_Written problem:_ Quote each of the records below word for word, with no changes.

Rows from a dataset
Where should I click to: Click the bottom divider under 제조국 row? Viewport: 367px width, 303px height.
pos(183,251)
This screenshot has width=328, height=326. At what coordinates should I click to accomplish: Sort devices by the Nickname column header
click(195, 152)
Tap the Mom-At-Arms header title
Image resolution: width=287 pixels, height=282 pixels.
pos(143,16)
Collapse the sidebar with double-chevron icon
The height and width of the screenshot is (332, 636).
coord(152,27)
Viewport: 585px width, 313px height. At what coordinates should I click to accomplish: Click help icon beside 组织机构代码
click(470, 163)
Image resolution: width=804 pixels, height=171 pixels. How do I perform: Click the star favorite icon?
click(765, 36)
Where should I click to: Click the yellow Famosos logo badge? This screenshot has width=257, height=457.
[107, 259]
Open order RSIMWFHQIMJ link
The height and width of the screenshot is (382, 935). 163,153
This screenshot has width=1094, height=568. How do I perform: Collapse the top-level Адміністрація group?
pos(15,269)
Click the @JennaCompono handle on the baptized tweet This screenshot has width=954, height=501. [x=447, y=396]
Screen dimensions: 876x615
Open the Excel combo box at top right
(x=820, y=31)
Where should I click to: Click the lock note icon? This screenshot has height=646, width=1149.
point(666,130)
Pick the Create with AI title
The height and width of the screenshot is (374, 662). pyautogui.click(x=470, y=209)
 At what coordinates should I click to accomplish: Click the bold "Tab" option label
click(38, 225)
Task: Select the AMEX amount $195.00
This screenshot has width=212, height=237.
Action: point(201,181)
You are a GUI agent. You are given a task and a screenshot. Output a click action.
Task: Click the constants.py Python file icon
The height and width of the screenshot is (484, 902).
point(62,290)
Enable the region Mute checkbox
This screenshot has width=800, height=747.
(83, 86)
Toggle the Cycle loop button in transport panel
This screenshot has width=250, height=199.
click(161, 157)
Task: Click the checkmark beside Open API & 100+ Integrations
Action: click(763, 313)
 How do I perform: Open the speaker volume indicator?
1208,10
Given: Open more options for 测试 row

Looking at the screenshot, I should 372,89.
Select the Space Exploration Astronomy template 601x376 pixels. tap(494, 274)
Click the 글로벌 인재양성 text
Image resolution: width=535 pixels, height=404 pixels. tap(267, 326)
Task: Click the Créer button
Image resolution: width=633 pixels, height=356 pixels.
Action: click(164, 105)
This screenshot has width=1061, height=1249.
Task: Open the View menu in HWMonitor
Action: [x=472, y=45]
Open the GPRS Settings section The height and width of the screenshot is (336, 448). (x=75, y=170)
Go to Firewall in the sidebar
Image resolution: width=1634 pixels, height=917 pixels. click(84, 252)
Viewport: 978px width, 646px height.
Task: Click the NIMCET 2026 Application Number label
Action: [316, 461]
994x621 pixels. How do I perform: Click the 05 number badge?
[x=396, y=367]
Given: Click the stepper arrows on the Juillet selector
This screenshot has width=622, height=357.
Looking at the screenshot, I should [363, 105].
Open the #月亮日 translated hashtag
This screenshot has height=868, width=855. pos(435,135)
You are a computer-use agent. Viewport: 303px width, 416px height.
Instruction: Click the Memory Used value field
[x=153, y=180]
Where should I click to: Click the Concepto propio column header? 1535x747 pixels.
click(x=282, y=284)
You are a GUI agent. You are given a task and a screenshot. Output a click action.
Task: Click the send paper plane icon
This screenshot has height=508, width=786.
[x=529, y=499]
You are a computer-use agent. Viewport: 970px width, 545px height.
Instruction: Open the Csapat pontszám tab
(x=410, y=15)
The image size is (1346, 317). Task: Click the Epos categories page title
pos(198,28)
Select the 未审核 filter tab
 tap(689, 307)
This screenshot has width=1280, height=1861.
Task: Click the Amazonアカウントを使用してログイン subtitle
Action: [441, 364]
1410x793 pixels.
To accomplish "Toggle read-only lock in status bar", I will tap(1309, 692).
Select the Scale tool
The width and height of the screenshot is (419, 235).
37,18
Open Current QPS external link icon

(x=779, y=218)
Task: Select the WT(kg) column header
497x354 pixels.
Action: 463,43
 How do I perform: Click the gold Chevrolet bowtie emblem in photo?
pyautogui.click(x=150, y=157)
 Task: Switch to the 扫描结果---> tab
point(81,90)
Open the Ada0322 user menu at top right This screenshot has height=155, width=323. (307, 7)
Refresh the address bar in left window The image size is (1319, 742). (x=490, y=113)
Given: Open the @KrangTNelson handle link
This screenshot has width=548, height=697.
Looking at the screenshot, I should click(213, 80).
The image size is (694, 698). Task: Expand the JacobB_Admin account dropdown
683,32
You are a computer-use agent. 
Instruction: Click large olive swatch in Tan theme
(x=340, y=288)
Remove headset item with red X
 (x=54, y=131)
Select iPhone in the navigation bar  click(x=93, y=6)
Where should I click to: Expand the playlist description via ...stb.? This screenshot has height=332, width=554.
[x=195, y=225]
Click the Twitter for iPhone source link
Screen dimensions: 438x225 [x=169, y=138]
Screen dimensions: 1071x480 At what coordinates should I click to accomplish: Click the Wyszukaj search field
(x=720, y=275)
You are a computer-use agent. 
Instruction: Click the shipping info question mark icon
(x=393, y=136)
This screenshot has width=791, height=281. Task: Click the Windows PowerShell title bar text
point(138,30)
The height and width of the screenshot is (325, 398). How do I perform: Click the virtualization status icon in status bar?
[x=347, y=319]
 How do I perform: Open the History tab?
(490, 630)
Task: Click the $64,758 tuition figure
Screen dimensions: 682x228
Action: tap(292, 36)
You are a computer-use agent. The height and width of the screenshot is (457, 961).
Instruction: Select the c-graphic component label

_Worked solution:_
Where should I click to: Click the bottom divider under 제조국 row? Viewport: 367px width, 303px height.
pos(183,251)
This screenshot has width=328, height=326. At what coordinates should I click to accomplish: Sort devices by the Nickname column header
click(195, 152)
Tap the Mom-At-Arms header title
Image resolution: width=287 pixels, height=282 pixels.
pos(143,16)
Collapse the sidebar with double-chevron icon
The height and width of the screenshot is (332, 636).
coord(152,27)
Viewport: 585px width, 313px height. At what coordinates should I click to accomplish: Click help icon beside 组织机构代码
click(470, 163)
Image resolution: width=804 pixels, height=171 pixels. How do I perform: Click the star favorite icon?
click(765, 36)
Where should I click to: Click the yellow Famosos logo badge? This screenshot has width=257, height=457.
[107, 259]
Open order RSIMWFHQIMJ link
The height and width of the screenshot is (382, 935). 163,153
This screenshot has width=1094, height=568. How do I perform: Collapse the top-level Адміністрація group?
pos(15,269)
Click the @JennaCompono handle on the baptized tweet This screenshot has width=954, height=501. [x=447, y=396]
Screen dimensions: 876x615
Open the Excel combo box at top right
(x=820, y=31)
Where should I click to: Click the lock note icon? This screenshot has height=646, width=1149.
point(666,130)
Pick the Create with AI title
The height and width of the screenshot is (374, 662). pyautogui.click(x=470, y=209)
 At what coordinates should I click to accomplish: Click the bold "Tab" option label
click(38, 225)
Task: Select the AMEX amount $195.00
This screenshot has width=212, height=237.
Action: point(201,181)
You are a GUI agent. You are given a task and a screenshot. Output a click action.
Task: Click the constants.py Python file icon
The height and width of the screenshot is (484, 902).
point(62,290)
Enable the region Mute checkbox
This screenshot has width=800, height=747.
(83, 86)
Toggle the Cycle loop button in transport panel
This screenshot has width=250, height=199.
click(161, 157)
Task: Click the checkmark beside Open API & 100+ Integrations
Action: click(763, 313)
 How do I perform: Open the speaker volume indicator?
1208,10
Given: Open more options for 测试 row

Looking at the screenshot, I should 372,89.
Select the Space Exploration Astronomy template 601x376 pixels. tap(494, 274)
Click the 글로벌 인재양성 text
Image resolution: width=535 pixels, height=404 pixels. tap(267, 326)
Task: Click the Créer button
Image resolution: width=633 pixels, height=356 pixels.
Action: click(164, 105)
This screenshot has width=1061, height=1249.
Task: Open the View menu in HWMonitor
Action: [x=472, y=45]
Open the GPRS Settings section The height and width of the screenshot is (336, 448). (x=75, y=170)
Go to Firewall in the sidebar
Image resolution: width=1634 pixels, height=917 pixels. click(84, 252)
Viewport: 978px width, 646px height.
Task: Click the NIMCET 2026 Application Number label
Action: [316, 461]
994x621 pixels. How do I perform: Click the 05 number badge?
[x=396, y=367]
Given: Click the stepper arrows on the Juillet selector
This screenshot has width=622, height=357.
Looking at the screenshot, I should [363, 105].
Open the #月亮日 translated hashtag
This screenshot has height=868, width=855. pos(435,135)
You are a computer-use agent. Viewport: 303px width, 416px height.
Instruction: Click the Memory Used value field
[x=153, y=180]
Where should I click to: Click the Concepto propio column header? 1535x747 pixels.
click(x=282, y=284)
You are a GUI agent. You are given a task and a screenshot. Output a click action.
Task: Click the send paper plane icon
This screenshot has height=508, width=786.
[x=529, y=499]
You are a computer-use agent. Viewport: 970px width, 545px height.
Instruction: Open the Csapat pontszám tab
(x=410, y=15)
The image size is (1346, 317). Task: Click the Epos categories page title
pos(198,28)
Select the 未审核 filter tab
 tap(689, 307)
This screenshot has width=1280, height=1861.
Task: Click the Amazonアカウントを使用してログイン subtitle
Action: [441, 364]
1410x793 pixels.
To accomplish "Toggle read-only lock in status bar", I will tap(1309, 692).
Select the Scale tool
The width and height of the screenshot is (419, 235).
37,18
Open Current QPS external link icon

(x=779, y=218)
Task: Select the WT(kg) column header
497x354 pixels.
Action: 463,43
 How do I perform: Click the gold Chevrolet bowtie emblem in photo?
pyautogui.click(x=150, y=157)
 Task: Switch to the 扫描结果---> tab
point(81,90)
Open the Ada0322 user menu at top right This screenshot has height=155, width=323. (307, 7)
Refresh the address bar in left window The image size is (1319, 742). (x=490, y=113)
Given: Open the @KrangTNelson handle link
This screenshot has width=548, height=697.
Looking at the screenshot, I should click(213, 80).
The image size is (694, 698). Task: Expand the JacobB_Admin account dropdown
683,32
You are a computer-use agent. 
Instruction: Click large olive swatch in Tan theme
(x=340, y=288)
Remove headset item with red X
 (x=54, y=131)
Select iPhone in the navigation bar  click(x=93, y=6)
Where should I click to: Expand the playlist description via ...stb.? This screenshot has height=332, width=554.
[x=195, y=225]
Click the Twitter for iPhone source link
Screen dimensions: 438x225 [x=169, y=138]
Screen dimensions: 1071x480 At what coordinates should I click to accomplish: Click the Wyszukaj search field
(x=720, y=275)
You are a computer-use agent. 
Instruction: Click the shipping info question mark icon
(x=393, y=136)
This screenshot has width=791, height=281. Task: Click the Windows PowerShell title bar text
point(138,30)
The height and width of the screenshot is (325, 398). How do I perform: Click the virtualization status icon in status bar?
[x=347, y=319]
 How do I perform: Open the History tab?
(490, 630)
Task: Click the $64,758 tuition figure
Screen dimensions: 682x228
Action: tap(292, 36)
You are a computer-use agent. The height and width of the screenshot is (457, 961).
Instruction: Select the c-graphic component label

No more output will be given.